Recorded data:
______
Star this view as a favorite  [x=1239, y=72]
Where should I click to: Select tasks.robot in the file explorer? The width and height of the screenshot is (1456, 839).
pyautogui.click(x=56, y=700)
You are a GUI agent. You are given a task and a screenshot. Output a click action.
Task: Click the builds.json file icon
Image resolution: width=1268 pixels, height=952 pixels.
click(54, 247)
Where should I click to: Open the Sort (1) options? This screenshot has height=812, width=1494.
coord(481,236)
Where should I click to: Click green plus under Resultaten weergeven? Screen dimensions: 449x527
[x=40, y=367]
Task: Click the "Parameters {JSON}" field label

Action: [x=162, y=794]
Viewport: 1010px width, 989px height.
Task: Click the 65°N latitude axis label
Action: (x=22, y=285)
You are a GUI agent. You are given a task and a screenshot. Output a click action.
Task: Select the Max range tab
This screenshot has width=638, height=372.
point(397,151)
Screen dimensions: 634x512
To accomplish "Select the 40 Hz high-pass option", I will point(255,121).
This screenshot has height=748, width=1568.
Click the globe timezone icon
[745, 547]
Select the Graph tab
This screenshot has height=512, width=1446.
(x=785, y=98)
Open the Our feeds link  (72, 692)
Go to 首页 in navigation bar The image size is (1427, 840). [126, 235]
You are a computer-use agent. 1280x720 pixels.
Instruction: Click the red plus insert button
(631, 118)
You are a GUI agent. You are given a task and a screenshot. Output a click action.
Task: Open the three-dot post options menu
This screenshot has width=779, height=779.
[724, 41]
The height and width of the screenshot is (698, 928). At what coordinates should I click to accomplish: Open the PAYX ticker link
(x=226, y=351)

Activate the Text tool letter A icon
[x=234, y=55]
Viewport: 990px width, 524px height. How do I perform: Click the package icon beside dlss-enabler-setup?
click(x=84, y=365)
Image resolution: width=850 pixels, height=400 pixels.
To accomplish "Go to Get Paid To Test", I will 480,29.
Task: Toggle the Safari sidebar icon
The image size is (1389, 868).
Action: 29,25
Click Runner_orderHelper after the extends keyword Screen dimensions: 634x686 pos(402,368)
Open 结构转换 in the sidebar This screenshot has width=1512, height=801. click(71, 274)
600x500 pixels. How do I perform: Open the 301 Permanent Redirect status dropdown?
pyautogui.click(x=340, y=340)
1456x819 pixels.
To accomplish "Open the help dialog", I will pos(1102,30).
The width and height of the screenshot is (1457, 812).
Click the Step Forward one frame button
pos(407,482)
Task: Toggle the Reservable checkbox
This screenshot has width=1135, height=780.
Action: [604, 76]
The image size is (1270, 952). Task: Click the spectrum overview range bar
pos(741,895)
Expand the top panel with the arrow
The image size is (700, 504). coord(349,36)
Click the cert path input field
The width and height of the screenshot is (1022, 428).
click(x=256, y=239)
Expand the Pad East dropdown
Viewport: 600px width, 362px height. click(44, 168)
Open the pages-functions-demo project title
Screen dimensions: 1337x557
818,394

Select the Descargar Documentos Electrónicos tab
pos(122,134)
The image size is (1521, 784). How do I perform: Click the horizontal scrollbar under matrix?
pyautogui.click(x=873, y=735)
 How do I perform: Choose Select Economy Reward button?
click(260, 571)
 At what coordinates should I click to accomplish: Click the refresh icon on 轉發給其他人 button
______
### DIRECTIONS
Please edit the material above so that every "GUI agent" becomes "screen agent", with nothing else changed.

### EXERCISE SOLUTION
Star this view as a favorite  [x=1239, y=72]
Where should I click to: Select tasks.robot in the file explorer? The width and height of the screenshot is (1456, 839).
pyautogui.click(x=56, y=700)
You are a screen agent. You are given a task and a screenshot. Output a click action.
Task: Click the builds.json file icon
Image resolution: width=1268 pixels, height=952 pixels.
click(54, 247)
Where should I click to: Open the Sort (1) options? This screenshot has height=812, width=1494.
coord(481,236)
Where should I click to: Click green plus under Resultaten weergeven? Screen dimensions: 449x527
[x=40, y=367]
Task: Click the "Parameters {JSON}" field label

Action: [x=162, y=794]
Viewport: 1010px width, 989px height.
Task: Click the 65°N latitude axis label
Action: (x=22, y=285)
You are a screen agent. You are given a task and a screenshot. Output a click action.
Task: Select the Max range tab
This screenshot has width=638, height=372.
point(397,151)
Screen dimensions: 634x512
To accomplish "Select the 40 Hz high-pass option", I will point(255,121).
This screenshot has height=748, width=1568.
Click the globe timezone icon
[745, 547]
Select the Graph tab
This screenshot has height=512, width=1446.
(x=785, y=98)
Open the Our feeds link  (72, 692)
Go to 首页 in navigation bar The image size is (1427, 840). [126, 235]
You are a computer-use agent. 1280x720 pixels.
Instruction: Click the red plus insert button
(631, 118)
You are a screen agent. You are given a task and a screenshot. Output a click action.
Task: Open the three-dot post options menu
This screenshot has width=779, height=779.
[724, 41]
The height and width of the screenshot is (698, 928). At what coordinates should I click to accomplish: Open the PAYX ticker link
(x=226, y=351)

Activate the Text tool letter A icon
[x=234, y=55]
Viewport: 990px width, 524px height. How do I perform: Click the package icon beside dlss-enabler-setup?
click(x=84, y=365)
Image resolution: width=850 pixels, height=400 pixels.
To accomplish "Go to Get Paid To Test", I will 480,29.
Task: Toggle the Safari sidebar icon
The image size is (1389, 868).
Action: 29,25
Click Runner_orderHelper after the extends keyword Screen dimensions: 634x686 pos(402,368)
Open 结构转换 in the sidebar This screenshot has width=1512, height=801. click(71, 274)
600x500 pixels. How do I perform: Open the 301 Permanent Redirect status dropdown?
pyautogui.click(x=340, y=340)
1456x819 pixels.
To accomplish "Open the help dialog", I will pos(1102,30).
The width and height of the screenshot is (1457, 812).
Click the Step Forward one frame button
pos(407,482)
Task: Toggle the Reservable checkbox
This screenshot has width=1135, height=780.
Action: [604, 76]
The image size is (1270, 952). Task: Click the spectrum overview range bar
pos(741,895)
Expand the top panel with the arrow
The image size is (700, 504). coord(349,36)
Click the cert path input field
The width and height of the screenshot is (1022, 428).
click(x=256, y=239)
Expand the Pad East dropdown
Viewport: 600px width, 362px height. click(44, 168)
Open the pages-functions-demo project title
Screen dimensions: 1337x557
818,394

Select the Descargar Documentos Electrónicos tab
pos(122,134)
The image size is (1521, 784). How do I perform: Click the horizontal scrollbar under matrix?
pyautogui.click(x=873, y=735)
 How do I perform: Choose Select Economy Reward button?
click(260, 571)
 At what coordinates should I click to accomplish: Click the refresh icon on 轉發給其他人 button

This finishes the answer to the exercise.